**TASK ITEM:** Please find the lines in the entries below that contain the word "input", and copy each one.

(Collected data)
——————

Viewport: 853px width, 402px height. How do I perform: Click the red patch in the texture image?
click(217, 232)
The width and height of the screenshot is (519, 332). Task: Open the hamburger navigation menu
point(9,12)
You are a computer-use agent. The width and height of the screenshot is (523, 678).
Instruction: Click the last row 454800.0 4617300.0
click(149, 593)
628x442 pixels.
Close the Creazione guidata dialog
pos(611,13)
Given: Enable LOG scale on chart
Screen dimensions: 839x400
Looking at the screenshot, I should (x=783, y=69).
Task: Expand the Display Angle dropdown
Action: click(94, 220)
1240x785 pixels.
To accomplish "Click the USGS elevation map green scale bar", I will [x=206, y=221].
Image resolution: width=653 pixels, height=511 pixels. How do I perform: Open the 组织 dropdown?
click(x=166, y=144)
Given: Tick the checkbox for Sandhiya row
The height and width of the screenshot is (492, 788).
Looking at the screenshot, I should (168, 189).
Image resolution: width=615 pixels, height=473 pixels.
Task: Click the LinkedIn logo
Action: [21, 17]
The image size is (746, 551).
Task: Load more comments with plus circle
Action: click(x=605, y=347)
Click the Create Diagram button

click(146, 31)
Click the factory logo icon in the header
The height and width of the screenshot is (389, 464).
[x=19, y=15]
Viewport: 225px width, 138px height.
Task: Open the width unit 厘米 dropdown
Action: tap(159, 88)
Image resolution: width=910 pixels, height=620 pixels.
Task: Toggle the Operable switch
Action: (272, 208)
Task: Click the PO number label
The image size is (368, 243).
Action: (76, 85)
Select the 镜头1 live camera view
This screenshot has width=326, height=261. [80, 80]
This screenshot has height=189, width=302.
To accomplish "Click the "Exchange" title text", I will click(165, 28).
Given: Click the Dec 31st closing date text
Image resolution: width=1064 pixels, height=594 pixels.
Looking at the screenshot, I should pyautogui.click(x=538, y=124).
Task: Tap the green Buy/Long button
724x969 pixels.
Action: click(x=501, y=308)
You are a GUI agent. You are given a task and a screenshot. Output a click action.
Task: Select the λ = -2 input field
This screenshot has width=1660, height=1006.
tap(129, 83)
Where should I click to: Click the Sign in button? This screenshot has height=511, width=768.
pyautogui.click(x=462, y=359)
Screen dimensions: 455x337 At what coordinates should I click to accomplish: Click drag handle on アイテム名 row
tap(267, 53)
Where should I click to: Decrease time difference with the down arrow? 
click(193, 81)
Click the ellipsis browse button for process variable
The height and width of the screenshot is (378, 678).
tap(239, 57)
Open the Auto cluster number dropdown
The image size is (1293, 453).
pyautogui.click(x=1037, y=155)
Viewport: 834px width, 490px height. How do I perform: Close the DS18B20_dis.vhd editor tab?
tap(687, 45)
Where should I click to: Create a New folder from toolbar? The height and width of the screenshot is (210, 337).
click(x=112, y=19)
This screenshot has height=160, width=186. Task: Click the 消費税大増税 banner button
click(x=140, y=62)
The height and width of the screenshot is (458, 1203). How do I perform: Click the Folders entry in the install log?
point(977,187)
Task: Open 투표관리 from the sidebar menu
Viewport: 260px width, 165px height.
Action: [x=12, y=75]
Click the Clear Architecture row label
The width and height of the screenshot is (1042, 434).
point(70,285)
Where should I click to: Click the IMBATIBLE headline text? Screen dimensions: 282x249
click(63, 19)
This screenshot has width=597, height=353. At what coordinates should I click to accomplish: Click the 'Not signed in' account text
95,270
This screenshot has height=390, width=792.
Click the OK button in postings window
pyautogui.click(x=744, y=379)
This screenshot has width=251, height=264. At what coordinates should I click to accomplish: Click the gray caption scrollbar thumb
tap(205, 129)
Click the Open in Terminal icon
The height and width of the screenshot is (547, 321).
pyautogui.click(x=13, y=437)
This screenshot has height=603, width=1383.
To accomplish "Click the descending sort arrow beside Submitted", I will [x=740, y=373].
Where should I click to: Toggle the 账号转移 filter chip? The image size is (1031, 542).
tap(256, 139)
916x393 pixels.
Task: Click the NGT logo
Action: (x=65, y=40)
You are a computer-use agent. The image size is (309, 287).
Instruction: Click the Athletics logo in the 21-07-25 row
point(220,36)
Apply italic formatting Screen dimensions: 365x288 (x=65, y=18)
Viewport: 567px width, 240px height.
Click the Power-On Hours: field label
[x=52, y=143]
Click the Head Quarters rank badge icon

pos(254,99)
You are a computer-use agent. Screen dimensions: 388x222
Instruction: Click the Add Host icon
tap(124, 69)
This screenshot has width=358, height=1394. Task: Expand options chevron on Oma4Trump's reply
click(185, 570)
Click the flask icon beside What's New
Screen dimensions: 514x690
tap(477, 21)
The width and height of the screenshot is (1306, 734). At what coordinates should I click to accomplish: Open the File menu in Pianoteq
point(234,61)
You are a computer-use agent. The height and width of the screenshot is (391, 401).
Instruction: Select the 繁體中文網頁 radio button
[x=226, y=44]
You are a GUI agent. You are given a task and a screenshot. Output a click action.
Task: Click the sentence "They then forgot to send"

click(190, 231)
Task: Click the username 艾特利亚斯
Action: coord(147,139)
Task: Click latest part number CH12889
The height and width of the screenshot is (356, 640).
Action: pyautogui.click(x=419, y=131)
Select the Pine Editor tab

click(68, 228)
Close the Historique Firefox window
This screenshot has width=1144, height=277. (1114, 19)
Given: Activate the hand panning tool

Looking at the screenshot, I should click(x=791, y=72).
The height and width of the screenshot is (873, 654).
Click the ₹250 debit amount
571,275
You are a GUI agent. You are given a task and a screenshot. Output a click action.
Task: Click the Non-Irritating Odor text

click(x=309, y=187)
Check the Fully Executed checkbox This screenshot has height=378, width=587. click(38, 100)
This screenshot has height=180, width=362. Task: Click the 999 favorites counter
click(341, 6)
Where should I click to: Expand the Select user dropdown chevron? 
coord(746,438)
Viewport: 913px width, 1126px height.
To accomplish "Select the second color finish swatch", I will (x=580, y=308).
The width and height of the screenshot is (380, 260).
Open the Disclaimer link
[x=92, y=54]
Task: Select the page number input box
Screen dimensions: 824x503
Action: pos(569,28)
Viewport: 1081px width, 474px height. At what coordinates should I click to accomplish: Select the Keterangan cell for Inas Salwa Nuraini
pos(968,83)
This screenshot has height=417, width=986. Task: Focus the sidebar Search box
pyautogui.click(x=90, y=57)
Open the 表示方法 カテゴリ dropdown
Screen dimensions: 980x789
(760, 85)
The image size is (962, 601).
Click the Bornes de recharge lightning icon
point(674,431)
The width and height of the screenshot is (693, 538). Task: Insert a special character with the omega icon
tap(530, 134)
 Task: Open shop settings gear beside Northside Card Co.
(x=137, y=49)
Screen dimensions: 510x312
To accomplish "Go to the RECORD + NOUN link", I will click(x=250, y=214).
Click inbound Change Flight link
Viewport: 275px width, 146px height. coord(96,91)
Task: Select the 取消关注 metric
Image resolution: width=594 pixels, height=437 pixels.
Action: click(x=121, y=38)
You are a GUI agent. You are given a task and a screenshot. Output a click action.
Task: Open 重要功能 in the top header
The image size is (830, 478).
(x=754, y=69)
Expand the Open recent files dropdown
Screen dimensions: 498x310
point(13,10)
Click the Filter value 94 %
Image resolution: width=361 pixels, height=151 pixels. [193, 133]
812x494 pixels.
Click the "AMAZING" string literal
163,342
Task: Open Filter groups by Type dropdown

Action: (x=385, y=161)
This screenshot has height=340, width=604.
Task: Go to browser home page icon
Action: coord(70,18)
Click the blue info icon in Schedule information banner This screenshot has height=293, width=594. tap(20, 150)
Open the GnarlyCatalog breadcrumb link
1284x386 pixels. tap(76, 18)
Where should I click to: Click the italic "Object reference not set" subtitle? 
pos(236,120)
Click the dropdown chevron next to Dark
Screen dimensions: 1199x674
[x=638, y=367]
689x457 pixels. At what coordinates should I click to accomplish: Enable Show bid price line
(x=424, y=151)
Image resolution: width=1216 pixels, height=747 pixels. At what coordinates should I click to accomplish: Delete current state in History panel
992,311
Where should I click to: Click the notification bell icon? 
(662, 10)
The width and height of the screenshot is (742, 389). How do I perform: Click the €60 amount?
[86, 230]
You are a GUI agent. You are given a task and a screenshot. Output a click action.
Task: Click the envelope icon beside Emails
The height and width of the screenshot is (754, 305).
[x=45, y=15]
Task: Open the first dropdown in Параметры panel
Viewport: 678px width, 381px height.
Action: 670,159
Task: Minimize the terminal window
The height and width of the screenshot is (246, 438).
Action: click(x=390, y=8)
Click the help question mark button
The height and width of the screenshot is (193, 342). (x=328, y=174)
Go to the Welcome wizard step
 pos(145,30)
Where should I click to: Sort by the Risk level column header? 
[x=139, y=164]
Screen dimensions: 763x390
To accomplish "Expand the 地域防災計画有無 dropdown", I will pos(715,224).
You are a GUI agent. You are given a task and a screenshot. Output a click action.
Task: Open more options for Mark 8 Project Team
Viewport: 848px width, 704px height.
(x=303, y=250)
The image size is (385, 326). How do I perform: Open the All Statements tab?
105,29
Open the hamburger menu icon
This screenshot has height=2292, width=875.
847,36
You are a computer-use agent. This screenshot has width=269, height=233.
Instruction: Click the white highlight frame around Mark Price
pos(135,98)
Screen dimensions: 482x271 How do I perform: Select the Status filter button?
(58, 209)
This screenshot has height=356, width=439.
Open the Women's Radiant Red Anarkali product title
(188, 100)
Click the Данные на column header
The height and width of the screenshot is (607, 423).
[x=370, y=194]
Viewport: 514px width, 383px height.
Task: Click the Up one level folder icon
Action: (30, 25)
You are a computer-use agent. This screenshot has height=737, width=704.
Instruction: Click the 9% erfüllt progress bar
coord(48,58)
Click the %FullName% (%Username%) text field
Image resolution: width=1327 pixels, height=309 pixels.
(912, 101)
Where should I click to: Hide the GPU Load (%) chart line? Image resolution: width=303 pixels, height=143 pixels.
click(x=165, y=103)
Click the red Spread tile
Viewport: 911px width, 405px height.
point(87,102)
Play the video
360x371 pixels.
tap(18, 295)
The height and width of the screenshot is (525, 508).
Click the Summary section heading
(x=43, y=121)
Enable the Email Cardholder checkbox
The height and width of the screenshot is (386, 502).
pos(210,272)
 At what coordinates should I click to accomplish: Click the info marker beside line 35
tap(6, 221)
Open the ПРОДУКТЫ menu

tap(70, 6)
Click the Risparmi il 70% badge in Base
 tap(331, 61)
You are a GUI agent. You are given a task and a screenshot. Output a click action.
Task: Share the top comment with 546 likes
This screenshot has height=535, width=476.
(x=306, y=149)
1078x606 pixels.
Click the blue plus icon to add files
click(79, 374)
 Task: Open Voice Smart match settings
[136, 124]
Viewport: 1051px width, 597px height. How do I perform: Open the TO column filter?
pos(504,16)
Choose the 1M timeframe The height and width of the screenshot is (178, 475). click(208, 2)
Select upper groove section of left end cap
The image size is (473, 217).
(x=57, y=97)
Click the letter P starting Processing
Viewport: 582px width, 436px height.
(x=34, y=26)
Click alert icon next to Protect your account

——————

**ANSWER SECTION:**
Task: Select the λ = -2 input field
Task: Select the page number input box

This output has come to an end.